HMB スポーツ市場で存在感 配合商品増加傾向に(2016.4.21)


 筋肉の分解抑制と合成促進という2つの作用メカニズムによって筋肉量や筋力を高めたり、除脂肪量を増加させたりする機能が報告されているHMB。米国では近年、運動パフォーマンス向上のためのスポーツニュートリションとして市場規模が拡大、日本でも、09年の食薬区分改正で非医薬リストに収載されて以来、配合商品がじわりと増加傾向にある。

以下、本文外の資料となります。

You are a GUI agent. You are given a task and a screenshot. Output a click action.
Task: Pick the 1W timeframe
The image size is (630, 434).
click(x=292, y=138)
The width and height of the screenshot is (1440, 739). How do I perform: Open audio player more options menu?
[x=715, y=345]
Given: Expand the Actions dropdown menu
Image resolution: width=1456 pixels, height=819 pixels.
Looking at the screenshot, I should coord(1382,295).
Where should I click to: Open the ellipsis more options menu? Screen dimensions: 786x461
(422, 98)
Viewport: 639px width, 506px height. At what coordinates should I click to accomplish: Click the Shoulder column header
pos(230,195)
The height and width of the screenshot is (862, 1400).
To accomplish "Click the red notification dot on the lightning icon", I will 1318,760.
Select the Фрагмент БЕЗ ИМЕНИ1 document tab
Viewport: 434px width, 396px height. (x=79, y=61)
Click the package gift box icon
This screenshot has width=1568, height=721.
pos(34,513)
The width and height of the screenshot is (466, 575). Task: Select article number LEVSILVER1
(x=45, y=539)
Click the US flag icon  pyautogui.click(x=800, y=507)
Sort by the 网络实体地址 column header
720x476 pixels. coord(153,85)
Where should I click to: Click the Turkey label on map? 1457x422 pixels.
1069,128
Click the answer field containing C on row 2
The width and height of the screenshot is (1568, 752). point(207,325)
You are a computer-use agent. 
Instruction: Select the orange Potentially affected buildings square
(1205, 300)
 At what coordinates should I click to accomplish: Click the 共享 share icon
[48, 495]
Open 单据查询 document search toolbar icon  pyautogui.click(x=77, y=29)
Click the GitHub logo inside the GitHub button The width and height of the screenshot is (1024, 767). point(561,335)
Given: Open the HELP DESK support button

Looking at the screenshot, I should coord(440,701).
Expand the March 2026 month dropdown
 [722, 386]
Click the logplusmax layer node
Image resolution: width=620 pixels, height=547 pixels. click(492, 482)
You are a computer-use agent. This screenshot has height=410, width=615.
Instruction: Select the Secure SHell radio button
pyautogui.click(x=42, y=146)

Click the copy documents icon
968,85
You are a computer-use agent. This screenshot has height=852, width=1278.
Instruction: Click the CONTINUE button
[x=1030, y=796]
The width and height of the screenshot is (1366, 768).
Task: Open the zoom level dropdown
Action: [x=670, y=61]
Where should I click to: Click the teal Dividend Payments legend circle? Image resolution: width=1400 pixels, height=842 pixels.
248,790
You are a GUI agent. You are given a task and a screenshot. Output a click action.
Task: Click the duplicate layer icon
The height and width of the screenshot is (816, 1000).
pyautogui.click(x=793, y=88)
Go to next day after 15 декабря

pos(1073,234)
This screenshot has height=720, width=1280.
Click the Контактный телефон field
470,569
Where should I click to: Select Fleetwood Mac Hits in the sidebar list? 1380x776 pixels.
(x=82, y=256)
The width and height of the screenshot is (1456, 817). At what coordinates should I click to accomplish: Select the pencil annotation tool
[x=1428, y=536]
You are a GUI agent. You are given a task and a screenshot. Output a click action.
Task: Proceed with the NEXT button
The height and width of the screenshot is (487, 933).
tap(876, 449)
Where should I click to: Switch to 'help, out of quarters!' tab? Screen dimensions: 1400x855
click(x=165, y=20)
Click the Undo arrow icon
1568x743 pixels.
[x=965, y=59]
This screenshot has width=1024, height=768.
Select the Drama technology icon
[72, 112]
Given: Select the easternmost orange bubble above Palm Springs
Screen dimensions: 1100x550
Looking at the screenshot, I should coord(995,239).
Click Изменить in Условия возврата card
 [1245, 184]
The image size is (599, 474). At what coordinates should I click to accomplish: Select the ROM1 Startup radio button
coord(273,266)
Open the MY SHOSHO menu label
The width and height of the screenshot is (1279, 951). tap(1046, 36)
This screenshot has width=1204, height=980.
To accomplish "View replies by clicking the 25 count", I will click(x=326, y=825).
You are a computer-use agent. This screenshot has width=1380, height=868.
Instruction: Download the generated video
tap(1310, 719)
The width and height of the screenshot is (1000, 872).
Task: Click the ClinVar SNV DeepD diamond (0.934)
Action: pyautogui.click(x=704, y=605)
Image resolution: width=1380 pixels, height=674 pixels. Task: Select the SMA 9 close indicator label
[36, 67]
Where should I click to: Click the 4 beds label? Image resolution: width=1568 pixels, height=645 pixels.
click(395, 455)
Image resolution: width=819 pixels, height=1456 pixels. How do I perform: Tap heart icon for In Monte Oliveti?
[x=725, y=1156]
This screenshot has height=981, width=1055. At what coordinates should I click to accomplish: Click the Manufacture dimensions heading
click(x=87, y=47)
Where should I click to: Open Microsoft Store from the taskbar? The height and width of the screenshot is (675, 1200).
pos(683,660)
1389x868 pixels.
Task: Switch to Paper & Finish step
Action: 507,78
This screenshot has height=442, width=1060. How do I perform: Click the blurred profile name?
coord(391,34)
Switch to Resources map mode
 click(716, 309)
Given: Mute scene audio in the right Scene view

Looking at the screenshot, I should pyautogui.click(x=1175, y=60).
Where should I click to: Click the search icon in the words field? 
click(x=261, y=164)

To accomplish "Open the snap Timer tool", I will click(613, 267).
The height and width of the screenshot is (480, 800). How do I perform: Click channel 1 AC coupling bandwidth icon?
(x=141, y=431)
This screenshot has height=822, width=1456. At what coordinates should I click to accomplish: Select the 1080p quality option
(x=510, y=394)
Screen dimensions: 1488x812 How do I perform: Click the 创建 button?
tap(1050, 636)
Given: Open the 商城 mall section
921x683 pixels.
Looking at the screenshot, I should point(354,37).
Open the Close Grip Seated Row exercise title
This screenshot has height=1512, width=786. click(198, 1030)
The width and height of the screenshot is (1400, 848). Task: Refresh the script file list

 HMBを巡り日本の健康食品業界では現在、シニア層向けサプリとして関心が高まりつつある。厚生労働省がまとめた「日本人の食事摂取基準(15年版)」報告書の「高齢者」の項目で、「筋肉におけるたんぱく質合成を誘導する重要な働きをすると想定されている」として、HMBによるサルコペニア予防・改善の可能性に言及。また、筋肉量の増加に働く可能性を報告する複数の介入試験の存在を伝えたためだ。

 一方、いち早く商品化に動いたのは、プロアスリートやプロ格闘家など「プロ」を対象にしたスポーツニュートリションの専門メーカーだった。複数社がこれまでに採用し販売を進めており、一般消費者に先駆け、プロの間で認知が広がりつつあるとみられる。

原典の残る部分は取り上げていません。